Com a comercialização de 5.009 unidades em fevereiro deste ano na capital paulista, a Pesquisa do Mercado Imobiliário, realizada mensalmente pelo departamento de Economia e Estatística do Secovi-SP, registrou o melhor resultado em termos de vendas para um mês de fevereiro, desde o início de sua série histórica.

“Esse bom desempenho tem uma explicação. Como neste ano o Carnaval foi cancelado, as famílias que buscavam um imóvel voltaram a atenção para as visitas nos estandes de vendas, que ainda estavam abertos. Outro fator é a alta concentração de lançamentos no final de 2020, aumentando a quantidade de produtos disponíveis para os consumidores”, justifica Celso Petrucci, economista-chefe do Secovi-SP.

Comparando-se as vendas de fevereiro com as 3.362 unidades comercializadas em janeiro de 2021, o crescimento foi de 49,0%. Já em relação às 4.189 unidades comercializadas em fevereiro de 2020, a variação foi de 19,6%.

As vendas acumuladas em 12 meses (março de 2020 a fevereiro de 2021) apresentaram crescimento de 1,1% em relação ao período de março de 2019 a fevereiro de 2020. “Apesar de um crescimento modesto, foram comercializadas 52.886 unidades no período, um recorde de vendas acumuladas em 12 meses”, destaca Petrucci.

Segmentação – As unidades com melhores desempenhos foram as de 2 dormitórios, com área útil entre 30 m² e 45 m², e preços de até R$ 240 mil. Os imóveis econômicos participaram com 61% do total comercializado no mês (3.071 unidades vendidas), superando a porcentagem média, que gira entre 49% a 50%.

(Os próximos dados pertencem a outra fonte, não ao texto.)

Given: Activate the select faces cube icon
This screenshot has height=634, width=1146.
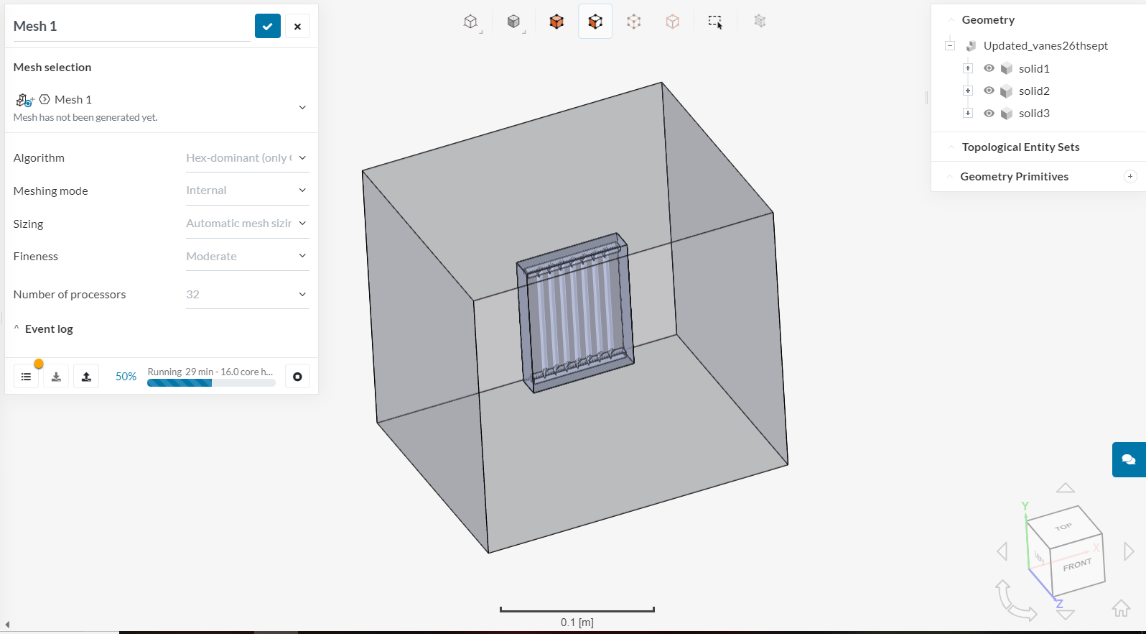Looking at the screenshot, I should (595, 22).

No segmento de mercado de médio e alto padrão, a pesquisa identificou 1.938 unidades vendidas, 580 unidades lançadas e oferta final de 20.237 unidades.

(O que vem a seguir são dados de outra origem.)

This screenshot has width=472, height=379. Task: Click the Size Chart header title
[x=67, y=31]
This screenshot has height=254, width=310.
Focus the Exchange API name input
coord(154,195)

Segundo dados apurados pelo Secovi-SP, foram lançadas 1.680 unidades na cidade de São Paulo. O resultado representa queda de 6,4%, quando comparado às 1.794 unidades lançadas em janeiro, e de -23,1% em relação às 2.184 unidades lançadas em fevereiro de 2020.

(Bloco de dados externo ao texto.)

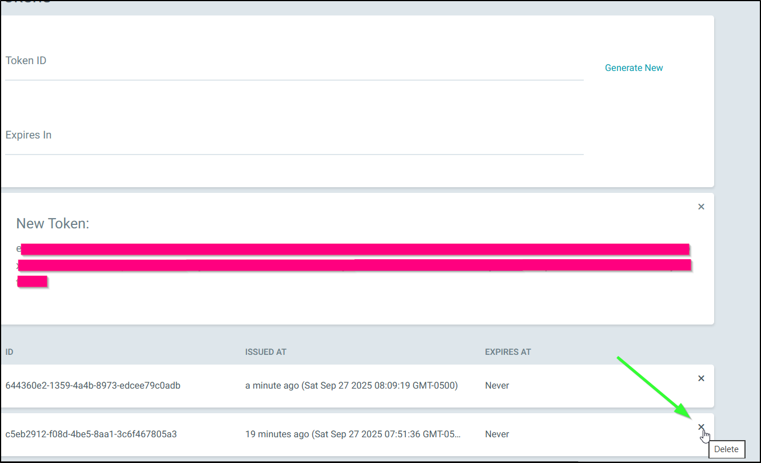Click the Delete tooltip label
Screen dimensions: 761x463
point(726,449)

A oferta final de 42.561 unidades de fevereiro apresentou recuo de 6,6% em relação ao mês anterior (45.592 unidades), mas crescimento de 22,1% comparado à oferta de 34.846 unidades de fevereiro do ano passado. Essa redução é considerada normal no início do ano, em razão do empenho maior de vendas de lançamentos ocorridos nos meses finais do ano anterior.

“Os resultados de fevereiro foram bons porque os estandes estavam abertos, e os atendimentos ocorreram com total segurança, em cumprimento a todos os protocolos sanitários. Contudo, com o Estado de São Paulo regredindo, primeiro para a fase vermelha do Plano SP e na sequência para a fase emergencial, ainda mais restritiva que a anterior, acreditamos que os resultados de março serão bastante afetados”, opina Emilio Kallas, vice-presidente de Incorporação e Terrenos Urbanos do Secovi-SP.

Apesar de os canteiros de obras permanecerem abertos, em razão de a construção civil ser considerada área essencial, as atividades de vendas estão mais difíceis.

Insumos - Preocupação crescente do setor tem sido a contínua elevação dos preços dos insumos da construção. “O Secovi-SP tem apoiado as entidades parceiras nos pleitos junto ao Ministério da Economia, a fim de desonerar os tributos federais sobre o cimento e aço. O impacto maior será percebido na produção de imóveis econômicos, cuja participação no volume de vendas é das mais representativas”, ressalta Basilio Jafet, presidente do Secovi-SP.

O ritmo da vacinação também tem deixado o setor bastante apreensivo. “A velocidade de imunização é decepcionante. É difícil compreender porque só agora, com mais de um ano de atraso, foi instituído um gabinete multidisciplinar para gerenciar a crise, algo que esperávamos ver constituído em março do ano passado”, destaca o dirigente.

A falta de direcionamento tem elevado o número de contaminados pela Covid-19 e, consequentemente, de mortes. “Mais de 300 mil famílias estão em luto no Brasil. Decerto que a suspensão de atividades não essenciais, toque de recolher e tudo que contribua para o distanciamento social são medidas inevitáveis. Mas chegará o momento de contabilizar se o vírus, a fome ou o desemprego matou mais”, lamenta o presidente do Secovi-SP.

Na segunda quinzena de fevereiro, o Secovi-SP aderiu à campanha Unidos pela Vacina, liderada pelo movimento Mulheres do Brasil. “Temos de agir, formar alianças e trabalhar pela solução desse enorme problema. O setor imobiliário não vai se omitir”, conclui Jafet.